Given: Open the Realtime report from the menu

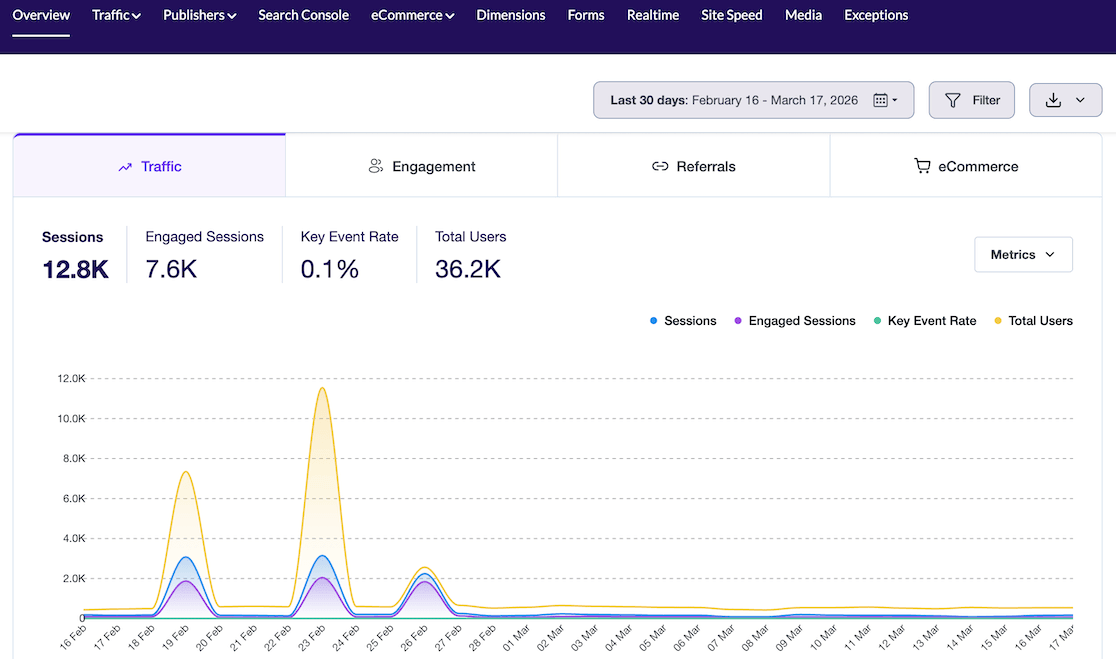Looking at the screenshot, I should click(x=652, y=15).
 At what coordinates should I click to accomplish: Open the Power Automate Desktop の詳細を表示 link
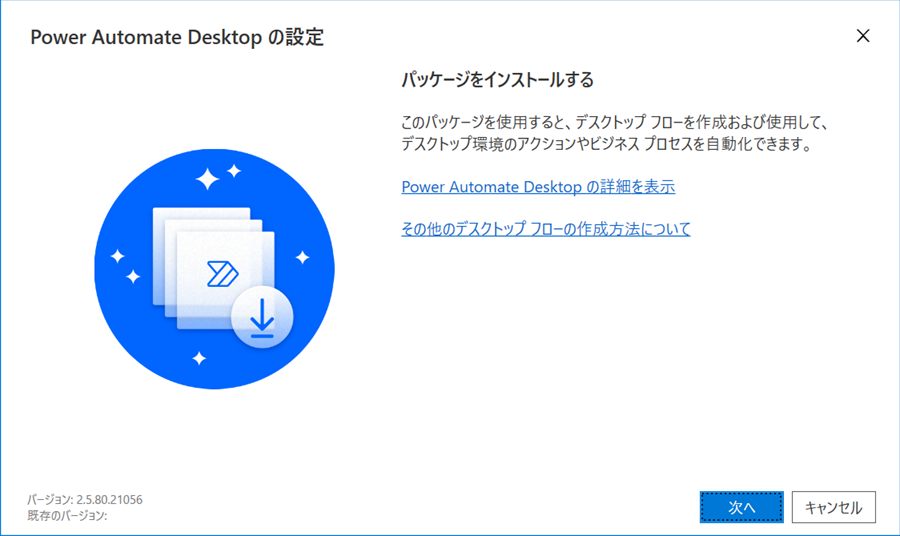coord(538,187)
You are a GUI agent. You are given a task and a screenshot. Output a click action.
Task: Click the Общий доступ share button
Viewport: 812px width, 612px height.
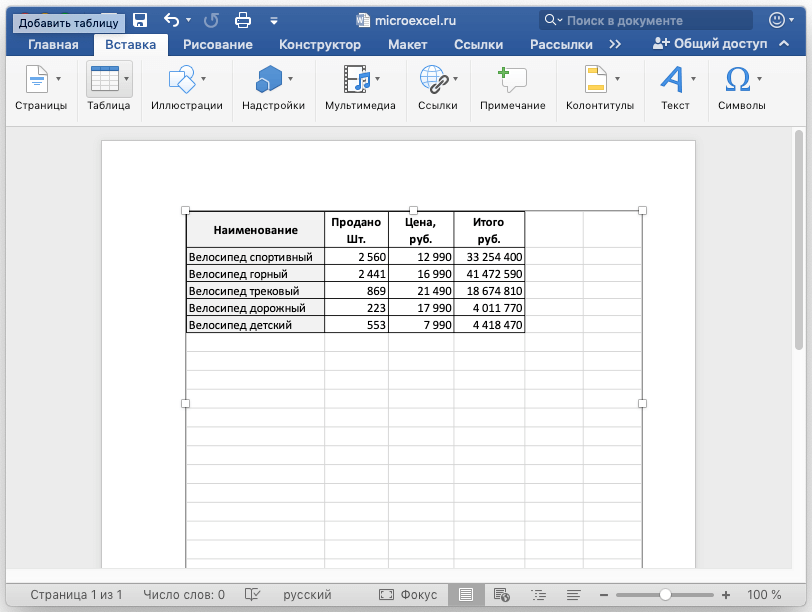[710, 44]
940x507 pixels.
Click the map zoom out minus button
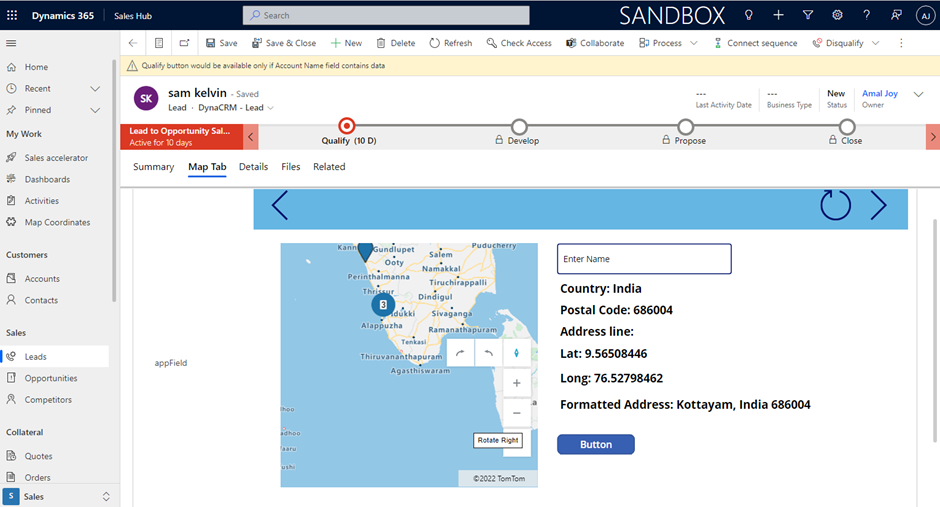pos(516,412)
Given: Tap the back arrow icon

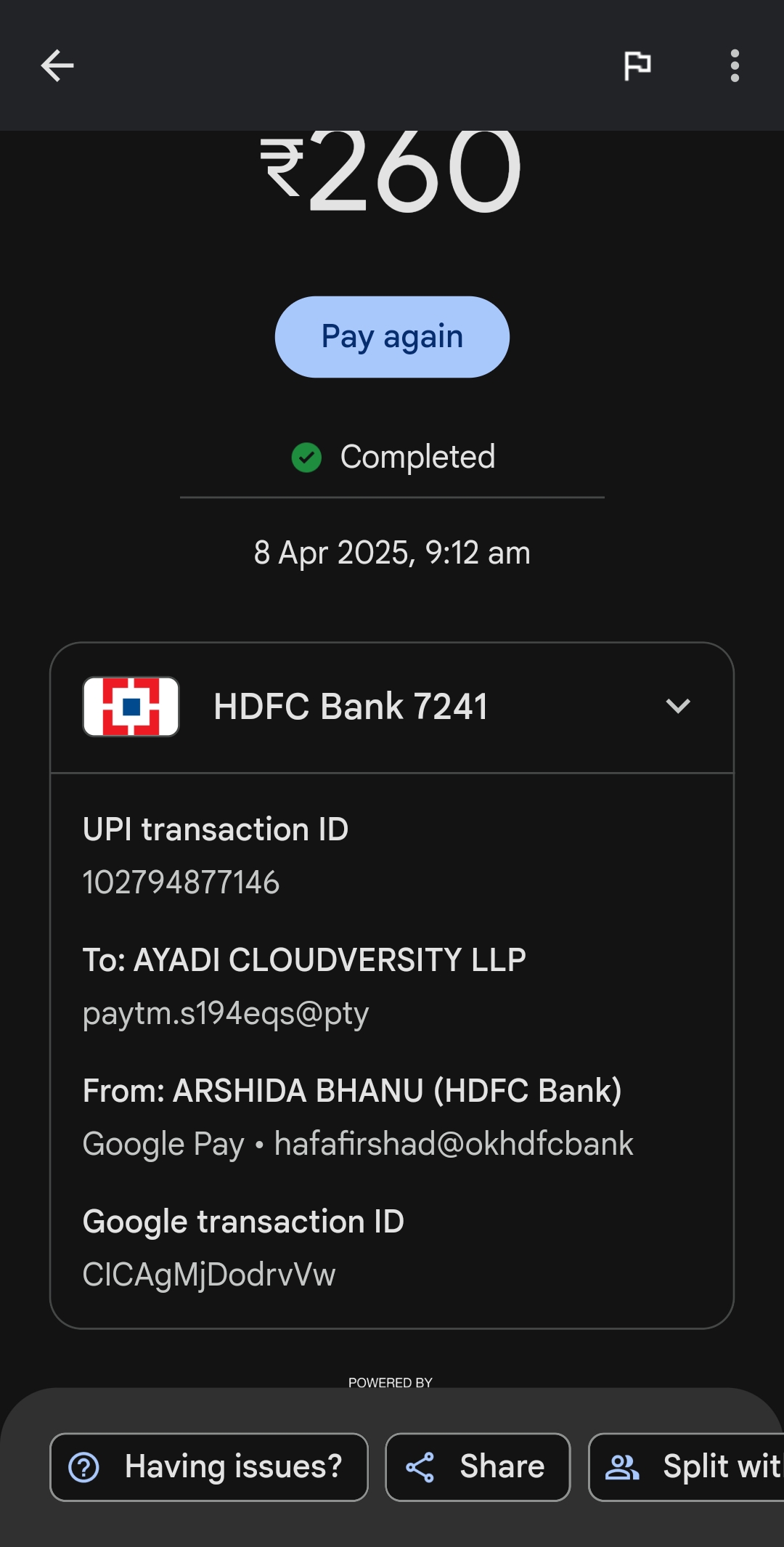Looking at the screenshot, I should [57, 66].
● ● ● ●
> EXERCISE DETAILS
Please print each of the records word for word, keeping the pictures out.

> SOLUTION TO THE PROBLEM
Given: Open the Realtime report from the menu

Looking at the screenshot, I should click(x=652, y=15).
 At what coordinates should I click to accomplish: Open the Power Automate Desktop の詳細を表示 link
coord(538,187)
You are a GUI agent. You are given a task and a screenshot. Output a click action.
Task: Click the Общий доступ share button
Viewport: 812px width, 612px height.
[710, 44]
940x507 pixels.
Click the map zoom out minus button
pos(516,412)
Given: Tap the back arrow icon

Looking at the screenshot, I should [57, 66].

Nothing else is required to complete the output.